The places I hit: Lodi, Wood-Ridge, Rutherford, Hackensack, Englewood, Secaucus, Suffern NY, Manhattan, Brooklyn (especially Coney Island!).

The things I did: ate at Pizzatown, USA, Bonefish Grill, browsed houses to buy in Wood-Ridge, went to the Mermaid Parade, had margaritas, martinis, and beers, played around on Facebook, connected with some awesome people (you know who you are!!!), traveled by air with two kids, rode on trains and subways, and harnessed a lot of positive energy that I managed to bring back to FL.

The people I saw: JH and Mariela, family, LW, SM, KAS, NANA!!!, my sister-in-law and her husband, RAS senior...would love to have seen more but time only allows so much.

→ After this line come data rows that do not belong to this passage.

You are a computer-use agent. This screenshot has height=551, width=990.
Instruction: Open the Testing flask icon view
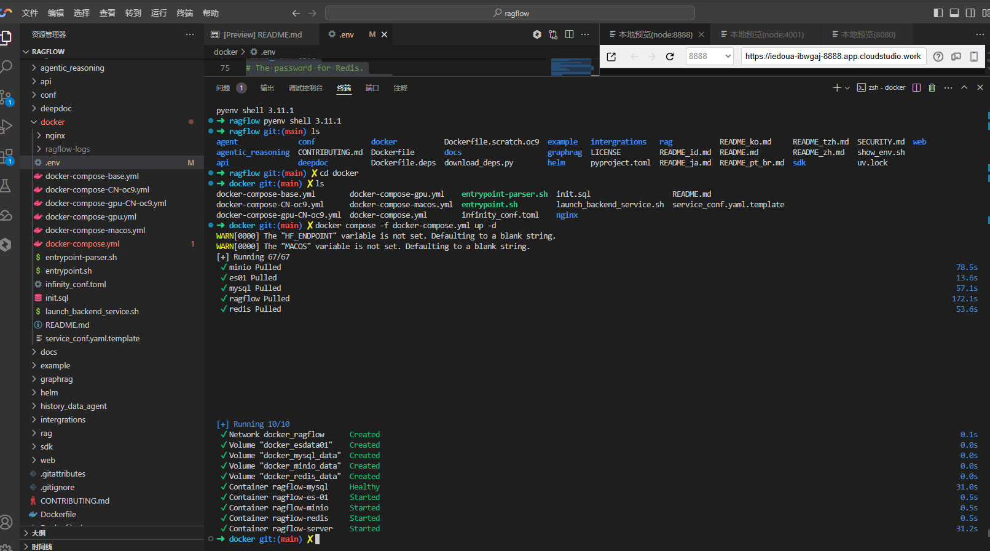(6, 186)
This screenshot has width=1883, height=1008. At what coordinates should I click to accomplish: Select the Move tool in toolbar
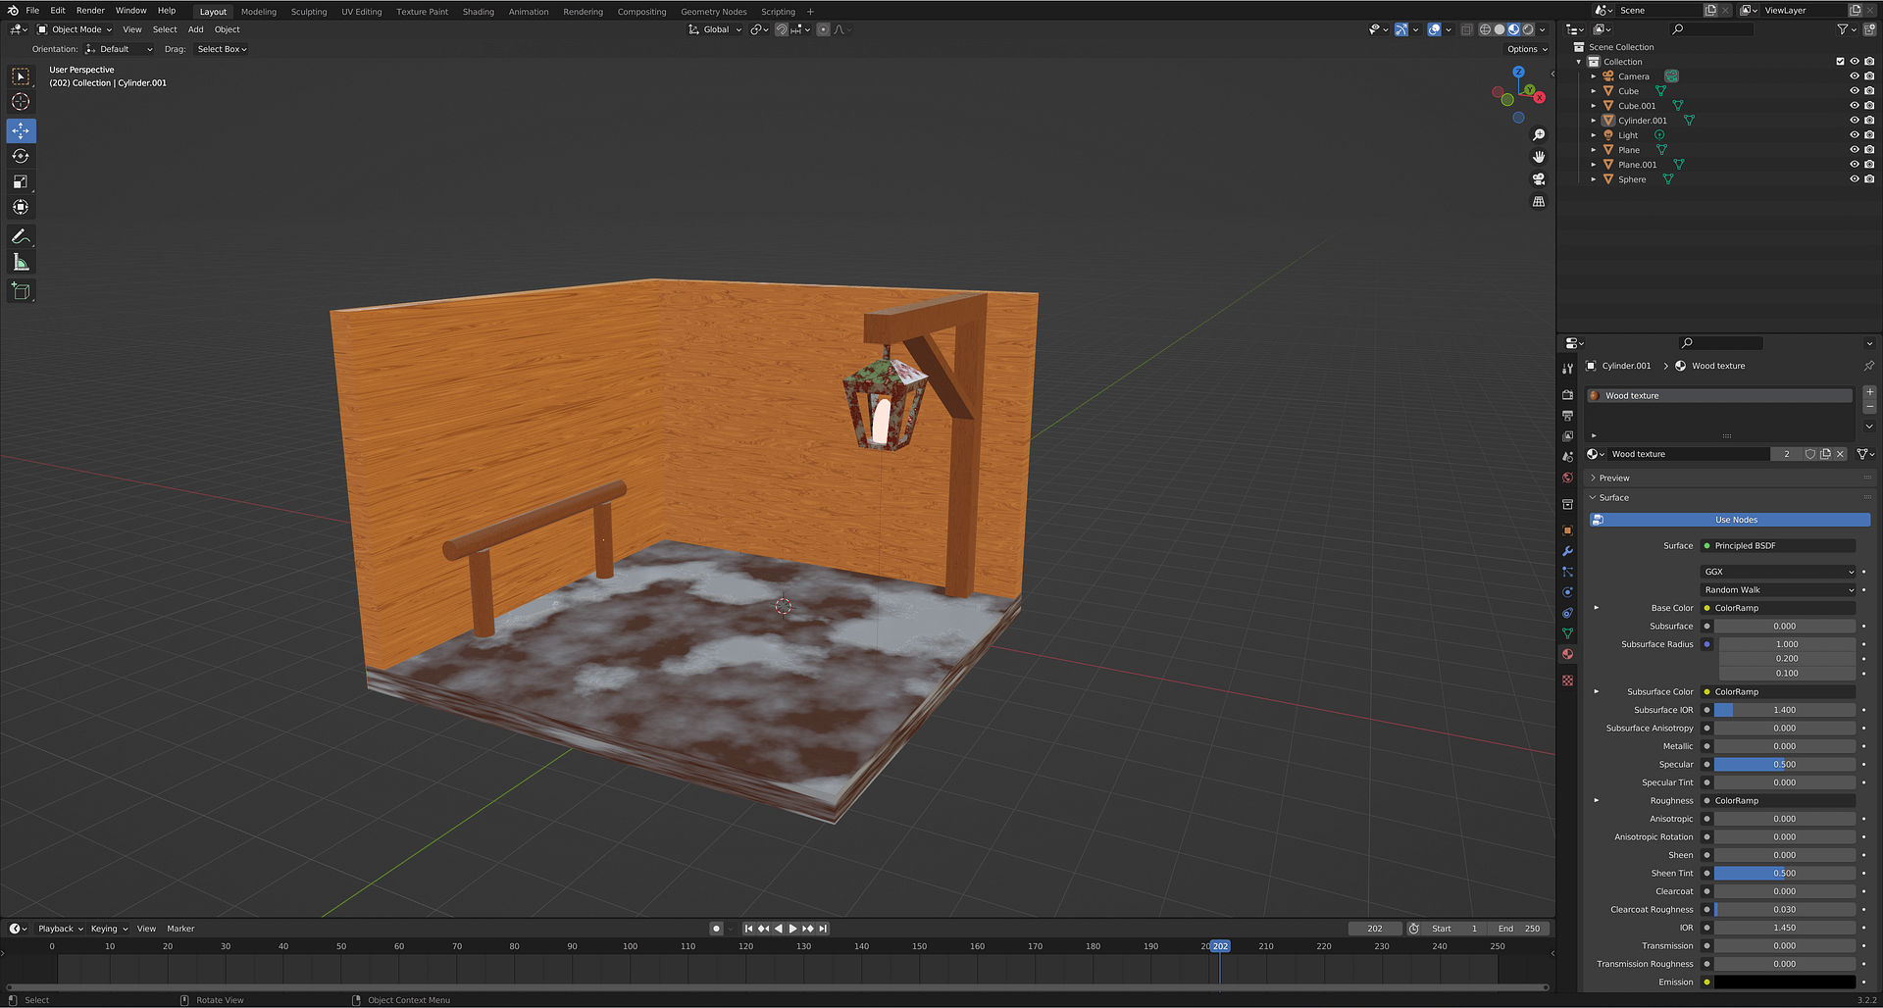pos(21,130)
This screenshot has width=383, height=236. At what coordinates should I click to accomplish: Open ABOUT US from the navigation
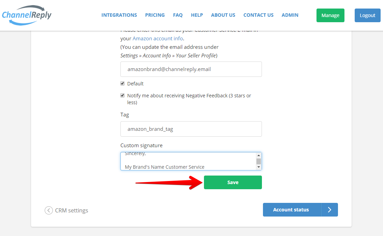223,15
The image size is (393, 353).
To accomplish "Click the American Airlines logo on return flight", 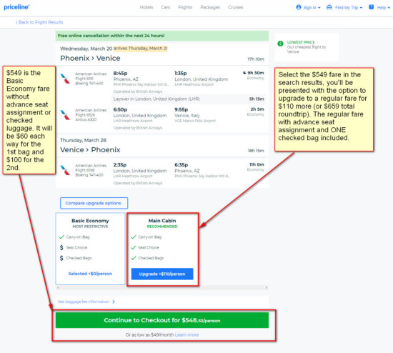I will (x=66, y=170).
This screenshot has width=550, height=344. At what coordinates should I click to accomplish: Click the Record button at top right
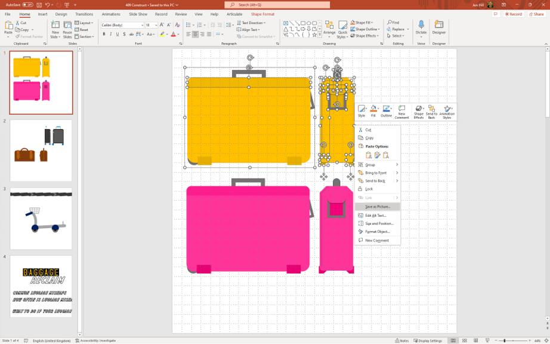pos(513,14)
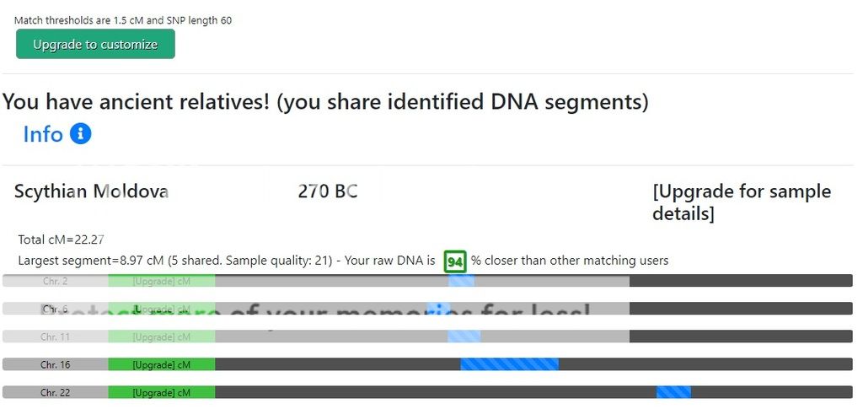
Task: Click the green 94 percent badge
Action: coord(455,261)
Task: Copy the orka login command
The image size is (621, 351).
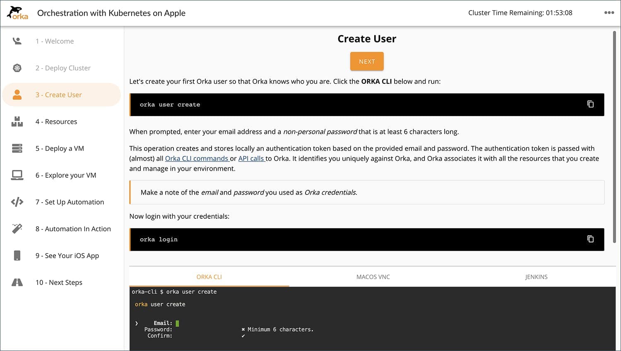Action: pos(590,239)
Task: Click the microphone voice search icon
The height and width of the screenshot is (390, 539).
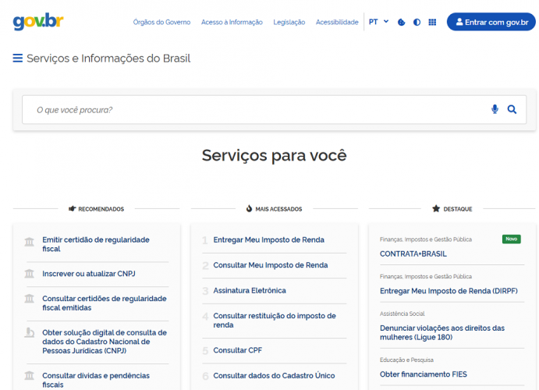Action: point(495,110)
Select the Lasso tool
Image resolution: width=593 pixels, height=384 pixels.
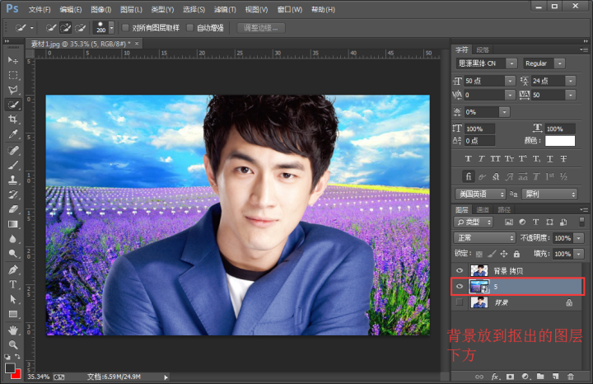pos(13,90)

What I learned: that I'm totally going to be able to pull off this move, that something positive lies within me, that I don't need to hate FL to move away from there, that happiness isn't just right around the corner---it lives inside of me for ever and ever. There will always be good days and bad days, but that overall my life is composed of good. That it is perfectly acceptable for me to be content despite the crazy things that have gone down. That I am capable.

Whoever the heck has been praying for me and wishing good things for me, and I know that there are at least a few of you, THANK YOU! I am returning the favor. Right now, I have a lot to focus on, but I promise that I am wishing the same for you!

Also, anyone interested, please join Facebook. It is fun!

Love all youz guyz...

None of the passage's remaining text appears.